In the entries below, find the line containing "You are a GUI" and the line containing "Click the Export button". Copy those two lines and everything between them exactly, and only that.

+++++

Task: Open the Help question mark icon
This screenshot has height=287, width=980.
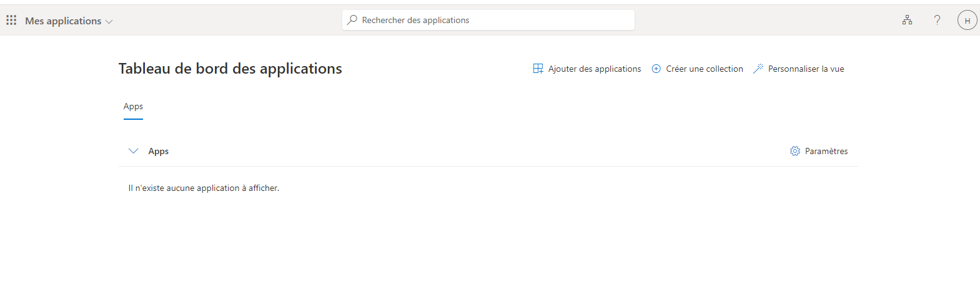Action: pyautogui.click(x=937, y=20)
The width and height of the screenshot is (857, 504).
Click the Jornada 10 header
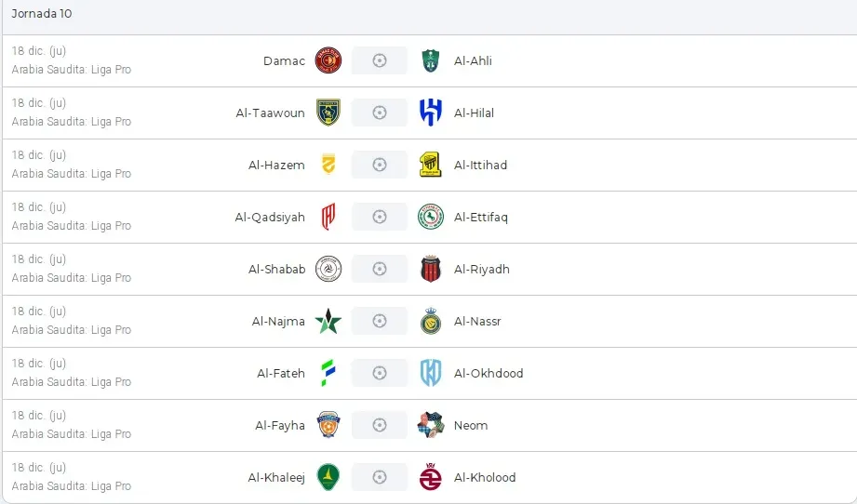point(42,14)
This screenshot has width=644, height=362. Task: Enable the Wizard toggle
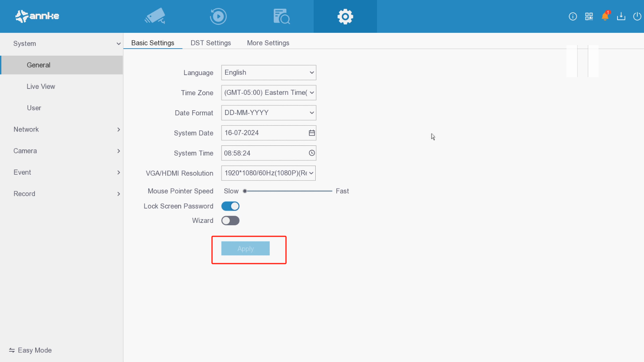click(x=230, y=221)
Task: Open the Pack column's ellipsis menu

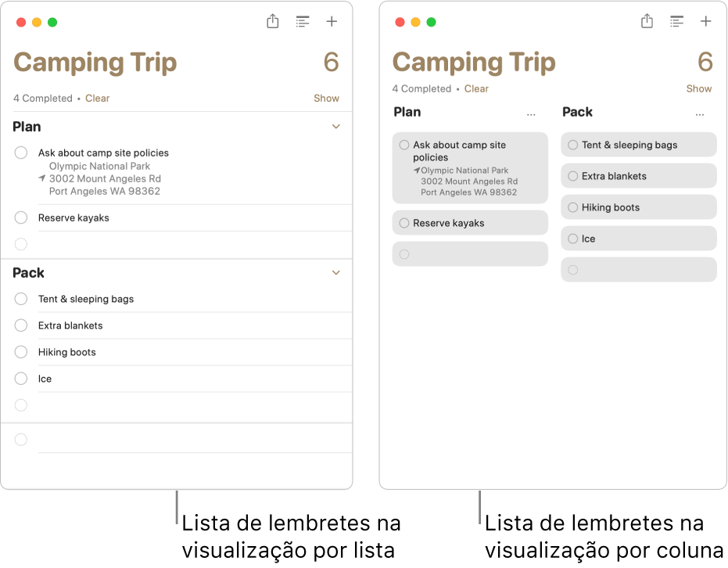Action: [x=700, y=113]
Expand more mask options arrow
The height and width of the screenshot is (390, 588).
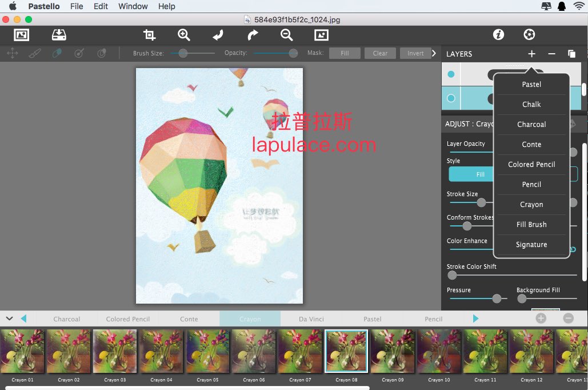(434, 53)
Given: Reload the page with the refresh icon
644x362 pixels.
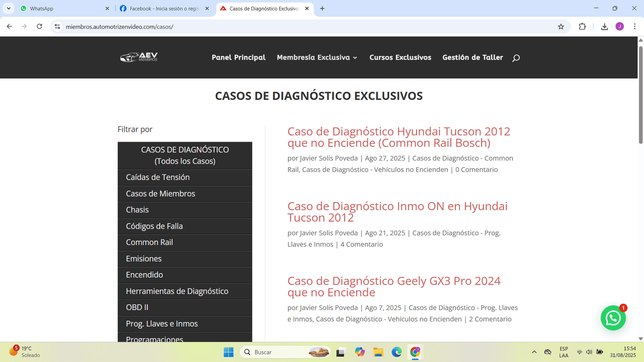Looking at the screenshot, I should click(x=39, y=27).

+++++

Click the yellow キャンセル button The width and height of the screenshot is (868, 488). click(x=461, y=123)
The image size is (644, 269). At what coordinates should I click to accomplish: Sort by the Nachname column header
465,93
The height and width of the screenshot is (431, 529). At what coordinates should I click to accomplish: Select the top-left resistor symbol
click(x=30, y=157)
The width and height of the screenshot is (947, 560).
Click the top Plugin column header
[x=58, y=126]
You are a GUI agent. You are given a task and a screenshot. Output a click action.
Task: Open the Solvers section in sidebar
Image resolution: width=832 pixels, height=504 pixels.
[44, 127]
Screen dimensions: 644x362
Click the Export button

+++++

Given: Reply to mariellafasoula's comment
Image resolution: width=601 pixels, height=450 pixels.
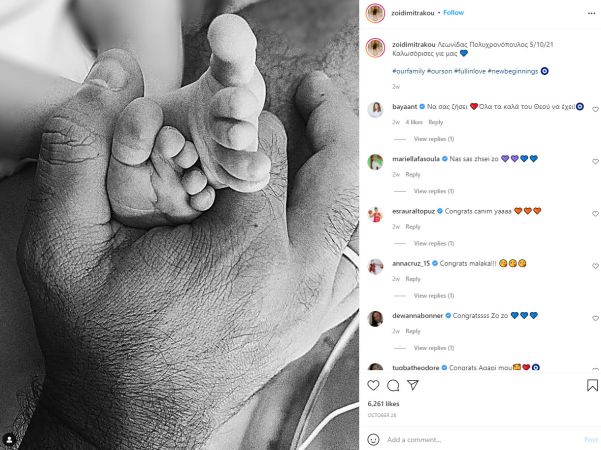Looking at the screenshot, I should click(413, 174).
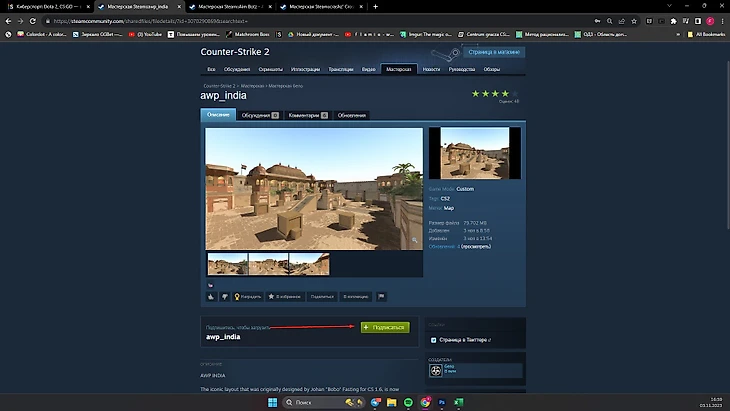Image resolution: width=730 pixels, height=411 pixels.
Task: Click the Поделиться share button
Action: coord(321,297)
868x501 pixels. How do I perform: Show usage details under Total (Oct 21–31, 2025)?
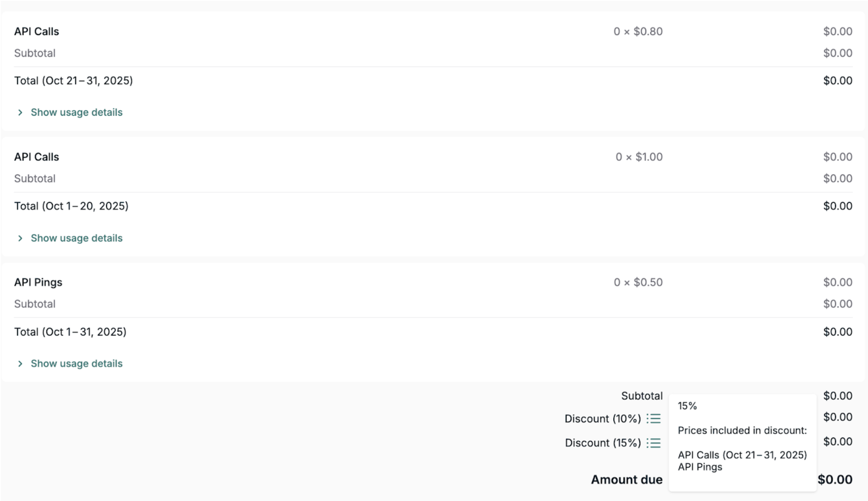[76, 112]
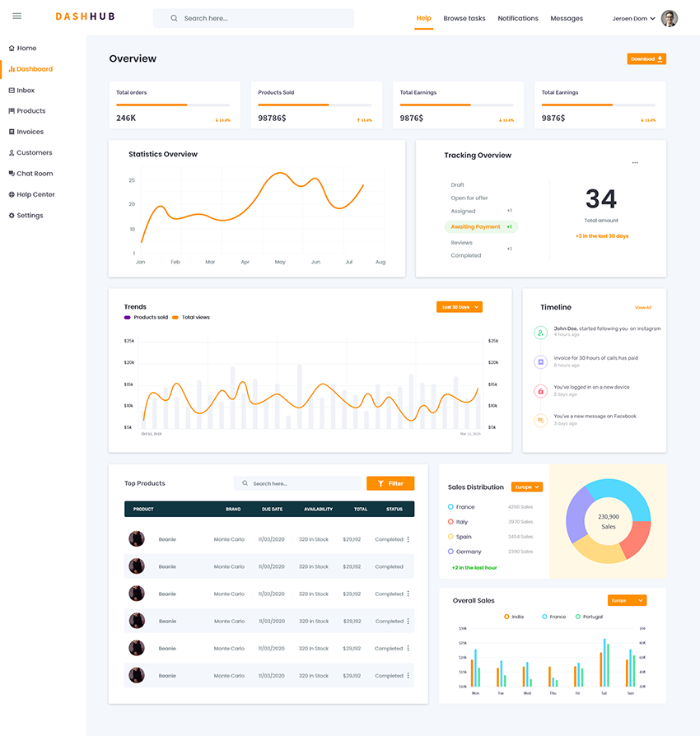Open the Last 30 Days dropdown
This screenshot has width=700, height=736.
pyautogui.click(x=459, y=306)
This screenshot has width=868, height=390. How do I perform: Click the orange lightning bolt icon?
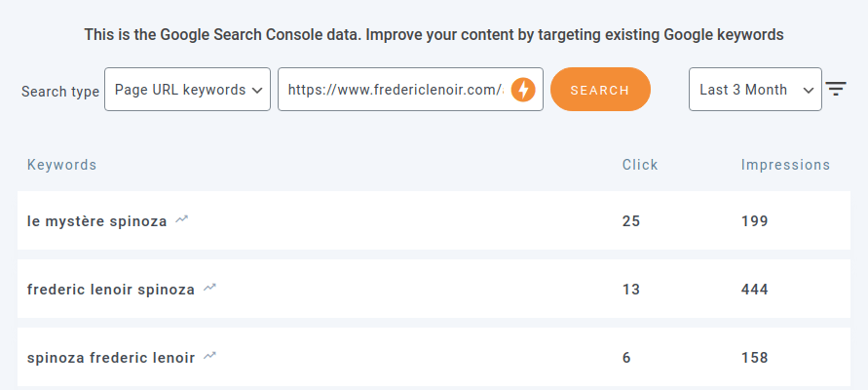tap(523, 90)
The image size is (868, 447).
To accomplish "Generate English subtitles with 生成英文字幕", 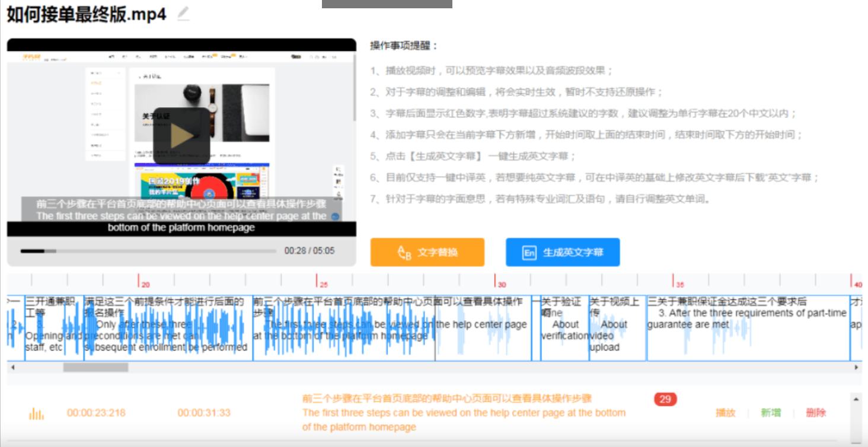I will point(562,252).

+++++

**RESPONSE AREA:**
You are a GUI agent. You are given a task and a screenshot. Output a click action.
Task: Open the Solvers section in sidebar
Image resolution: width=832 pixels, height=504 pixels.
[44, 127]
Screen dimensions: 644x362
Click the Export button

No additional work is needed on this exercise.